* _Data entries_
- - -
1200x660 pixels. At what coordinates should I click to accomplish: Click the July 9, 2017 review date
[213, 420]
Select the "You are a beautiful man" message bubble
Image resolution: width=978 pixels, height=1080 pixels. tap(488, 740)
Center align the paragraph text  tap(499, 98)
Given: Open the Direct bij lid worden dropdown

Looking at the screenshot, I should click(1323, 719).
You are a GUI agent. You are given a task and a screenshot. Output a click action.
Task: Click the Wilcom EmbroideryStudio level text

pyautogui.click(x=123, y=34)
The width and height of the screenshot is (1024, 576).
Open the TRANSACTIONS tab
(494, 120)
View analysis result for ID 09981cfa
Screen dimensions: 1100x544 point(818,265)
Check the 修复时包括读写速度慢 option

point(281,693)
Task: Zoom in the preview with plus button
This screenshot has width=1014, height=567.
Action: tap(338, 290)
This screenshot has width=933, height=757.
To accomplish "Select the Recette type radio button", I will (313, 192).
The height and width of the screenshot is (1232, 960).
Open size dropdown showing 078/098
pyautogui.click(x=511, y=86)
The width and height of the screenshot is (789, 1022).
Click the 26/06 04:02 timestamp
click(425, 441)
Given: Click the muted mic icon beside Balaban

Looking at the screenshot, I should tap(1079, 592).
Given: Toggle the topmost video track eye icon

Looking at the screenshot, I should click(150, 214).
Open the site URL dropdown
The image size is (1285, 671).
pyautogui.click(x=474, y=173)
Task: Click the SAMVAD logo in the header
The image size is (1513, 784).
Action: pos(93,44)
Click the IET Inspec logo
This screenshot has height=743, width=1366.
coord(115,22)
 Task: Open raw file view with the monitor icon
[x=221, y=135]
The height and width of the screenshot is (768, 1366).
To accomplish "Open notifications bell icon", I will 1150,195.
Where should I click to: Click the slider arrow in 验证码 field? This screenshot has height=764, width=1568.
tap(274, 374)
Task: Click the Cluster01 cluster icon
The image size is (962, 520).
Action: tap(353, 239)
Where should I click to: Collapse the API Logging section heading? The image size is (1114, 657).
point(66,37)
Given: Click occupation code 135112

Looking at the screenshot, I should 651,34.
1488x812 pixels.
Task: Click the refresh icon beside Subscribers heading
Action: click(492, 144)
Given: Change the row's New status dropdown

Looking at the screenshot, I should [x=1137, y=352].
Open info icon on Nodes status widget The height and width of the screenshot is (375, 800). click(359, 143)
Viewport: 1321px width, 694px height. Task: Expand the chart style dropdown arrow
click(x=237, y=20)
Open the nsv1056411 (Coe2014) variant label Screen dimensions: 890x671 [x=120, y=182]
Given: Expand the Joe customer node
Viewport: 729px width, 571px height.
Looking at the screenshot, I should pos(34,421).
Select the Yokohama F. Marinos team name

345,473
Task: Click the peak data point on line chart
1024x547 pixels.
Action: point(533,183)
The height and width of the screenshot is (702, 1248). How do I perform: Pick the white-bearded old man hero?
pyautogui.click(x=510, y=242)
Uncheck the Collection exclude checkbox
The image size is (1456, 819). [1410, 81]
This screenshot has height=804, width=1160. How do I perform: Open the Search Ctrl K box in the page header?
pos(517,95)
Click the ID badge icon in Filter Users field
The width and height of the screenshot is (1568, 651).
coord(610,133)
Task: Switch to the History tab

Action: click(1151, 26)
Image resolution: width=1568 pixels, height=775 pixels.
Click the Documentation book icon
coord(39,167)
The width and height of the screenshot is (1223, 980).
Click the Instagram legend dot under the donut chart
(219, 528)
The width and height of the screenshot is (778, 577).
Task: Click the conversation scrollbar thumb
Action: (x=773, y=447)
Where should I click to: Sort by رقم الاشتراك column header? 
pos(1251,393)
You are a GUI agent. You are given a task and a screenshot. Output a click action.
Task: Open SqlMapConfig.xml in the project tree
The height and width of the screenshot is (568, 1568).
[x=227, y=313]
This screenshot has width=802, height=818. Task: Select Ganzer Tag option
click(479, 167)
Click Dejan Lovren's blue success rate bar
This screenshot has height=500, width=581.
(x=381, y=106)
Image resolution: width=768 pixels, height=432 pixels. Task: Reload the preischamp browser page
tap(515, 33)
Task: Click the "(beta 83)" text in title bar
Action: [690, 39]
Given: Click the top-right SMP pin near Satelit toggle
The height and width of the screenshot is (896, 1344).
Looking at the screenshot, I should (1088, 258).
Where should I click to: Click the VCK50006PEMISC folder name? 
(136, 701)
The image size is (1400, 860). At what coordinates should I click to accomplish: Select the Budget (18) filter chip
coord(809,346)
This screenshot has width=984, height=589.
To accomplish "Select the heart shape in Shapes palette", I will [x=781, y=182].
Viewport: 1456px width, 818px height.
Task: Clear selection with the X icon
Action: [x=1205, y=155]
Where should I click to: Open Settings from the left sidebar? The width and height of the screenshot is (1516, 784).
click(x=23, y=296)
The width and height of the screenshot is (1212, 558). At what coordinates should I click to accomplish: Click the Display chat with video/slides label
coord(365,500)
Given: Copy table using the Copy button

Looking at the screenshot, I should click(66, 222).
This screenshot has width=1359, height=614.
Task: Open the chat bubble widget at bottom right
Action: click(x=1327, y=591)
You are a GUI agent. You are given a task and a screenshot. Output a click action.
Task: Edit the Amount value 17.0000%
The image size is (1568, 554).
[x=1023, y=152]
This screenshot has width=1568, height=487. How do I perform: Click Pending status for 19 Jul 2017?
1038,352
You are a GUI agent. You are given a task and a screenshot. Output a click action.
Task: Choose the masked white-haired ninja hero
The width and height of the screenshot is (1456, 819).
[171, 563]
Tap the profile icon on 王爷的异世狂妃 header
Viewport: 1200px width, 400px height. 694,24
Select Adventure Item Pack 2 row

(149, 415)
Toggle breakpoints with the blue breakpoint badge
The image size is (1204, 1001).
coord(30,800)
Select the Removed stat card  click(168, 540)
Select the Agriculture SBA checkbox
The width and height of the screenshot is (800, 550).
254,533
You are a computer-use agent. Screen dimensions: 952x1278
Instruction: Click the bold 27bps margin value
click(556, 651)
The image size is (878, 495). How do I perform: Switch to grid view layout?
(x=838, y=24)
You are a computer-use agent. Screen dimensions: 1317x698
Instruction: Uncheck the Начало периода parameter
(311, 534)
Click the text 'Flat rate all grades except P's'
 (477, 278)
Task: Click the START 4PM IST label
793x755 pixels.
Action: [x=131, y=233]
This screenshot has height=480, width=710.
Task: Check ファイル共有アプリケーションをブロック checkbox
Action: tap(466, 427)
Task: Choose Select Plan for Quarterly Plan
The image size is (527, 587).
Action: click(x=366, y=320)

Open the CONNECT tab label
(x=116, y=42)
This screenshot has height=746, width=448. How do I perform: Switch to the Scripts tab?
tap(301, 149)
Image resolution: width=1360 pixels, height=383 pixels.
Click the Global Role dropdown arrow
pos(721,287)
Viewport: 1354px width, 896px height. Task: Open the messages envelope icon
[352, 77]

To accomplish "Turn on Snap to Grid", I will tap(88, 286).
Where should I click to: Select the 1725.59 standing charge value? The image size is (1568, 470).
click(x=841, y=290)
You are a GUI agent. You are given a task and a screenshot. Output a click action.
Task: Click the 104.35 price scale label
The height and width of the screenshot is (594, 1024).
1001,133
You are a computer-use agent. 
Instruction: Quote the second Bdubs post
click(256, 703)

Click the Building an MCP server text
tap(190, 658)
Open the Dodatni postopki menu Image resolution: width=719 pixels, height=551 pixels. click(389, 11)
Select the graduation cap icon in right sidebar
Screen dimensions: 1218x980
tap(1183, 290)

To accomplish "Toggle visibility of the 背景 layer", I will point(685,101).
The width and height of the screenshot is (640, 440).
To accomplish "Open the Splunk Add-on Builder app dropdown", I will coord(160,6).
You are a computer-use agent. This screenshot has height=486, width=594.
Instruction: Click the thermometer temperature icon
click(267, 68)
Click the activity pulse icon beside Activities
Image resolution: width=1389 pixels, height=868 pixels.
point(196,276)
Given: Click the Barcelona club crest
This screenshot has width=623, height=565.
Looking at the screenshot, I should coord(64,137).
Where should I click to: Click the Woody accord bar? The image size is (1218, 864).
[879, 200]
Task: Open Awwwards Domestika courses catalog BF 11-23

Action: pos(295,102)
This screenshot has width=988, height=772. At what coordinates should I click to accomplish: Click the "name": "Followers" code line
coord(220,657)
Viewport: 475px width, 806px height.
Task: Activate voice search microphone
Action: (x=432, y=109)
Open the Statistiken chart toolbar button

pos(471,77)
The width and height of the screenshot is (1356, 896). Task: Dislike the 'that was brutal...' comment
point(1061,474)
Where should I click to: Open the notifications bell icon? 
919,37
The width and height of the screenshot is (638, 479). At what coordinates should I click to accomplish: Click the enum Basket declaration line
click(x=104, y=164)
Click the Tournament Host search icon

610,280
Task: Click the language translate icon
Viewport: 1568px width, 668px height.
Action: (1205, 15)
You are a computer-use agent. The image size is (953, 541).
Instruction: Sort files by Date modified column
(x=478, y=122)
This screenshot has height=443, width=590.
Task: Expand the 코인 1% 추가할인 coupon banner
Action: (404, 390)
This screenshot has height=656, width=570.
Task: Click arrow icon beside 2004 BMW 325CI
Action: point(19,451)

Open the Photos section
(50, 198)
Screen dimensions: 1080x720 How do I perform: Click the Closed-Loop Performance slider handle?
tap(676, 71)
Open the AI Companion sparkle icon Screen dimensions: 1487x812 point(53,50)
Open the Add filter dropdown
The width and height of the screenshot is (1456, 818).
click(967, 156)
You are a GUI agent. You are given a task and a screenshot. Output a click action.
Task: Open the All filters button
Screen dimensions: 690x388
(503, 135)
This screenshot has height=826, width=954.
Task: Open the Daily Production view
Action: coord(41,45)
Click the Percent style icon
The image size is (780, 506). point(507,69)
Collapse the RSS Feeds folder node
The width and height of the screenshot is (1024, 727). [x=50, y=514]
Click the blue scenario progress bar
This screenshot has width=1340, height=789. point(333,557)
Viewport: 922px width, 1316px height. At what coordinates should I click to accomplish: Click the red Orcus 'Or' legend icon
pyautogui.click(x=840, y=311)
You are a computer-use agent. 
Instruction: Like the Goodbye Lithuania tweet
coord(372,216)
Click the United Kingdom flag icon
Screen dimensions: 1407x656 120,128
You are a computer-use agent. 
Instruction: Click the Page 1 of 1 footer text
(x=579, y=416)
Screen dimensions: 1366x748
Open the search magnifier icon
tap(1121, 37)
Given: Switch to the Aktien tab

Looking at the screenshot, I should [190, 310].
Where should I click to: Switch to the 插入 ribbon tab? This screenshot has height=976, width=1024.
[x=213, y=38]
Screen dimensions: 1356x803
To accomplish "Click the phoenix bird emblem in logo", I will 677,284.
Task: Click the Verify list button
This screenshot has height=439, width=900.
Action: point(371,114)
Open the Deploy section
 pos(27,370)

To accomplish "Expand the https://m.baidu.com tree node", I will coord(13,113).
- - -
* _BRIEF_
The exercise is to copy out every line above that has the word "logo" in it.

* _EXERCISE RESPONSE_
Task: Click the SAMVAD logo in the header
Click the IET Inspec logo
To accomplish "Click the phoenix bird emblem in logo", I will 677,284.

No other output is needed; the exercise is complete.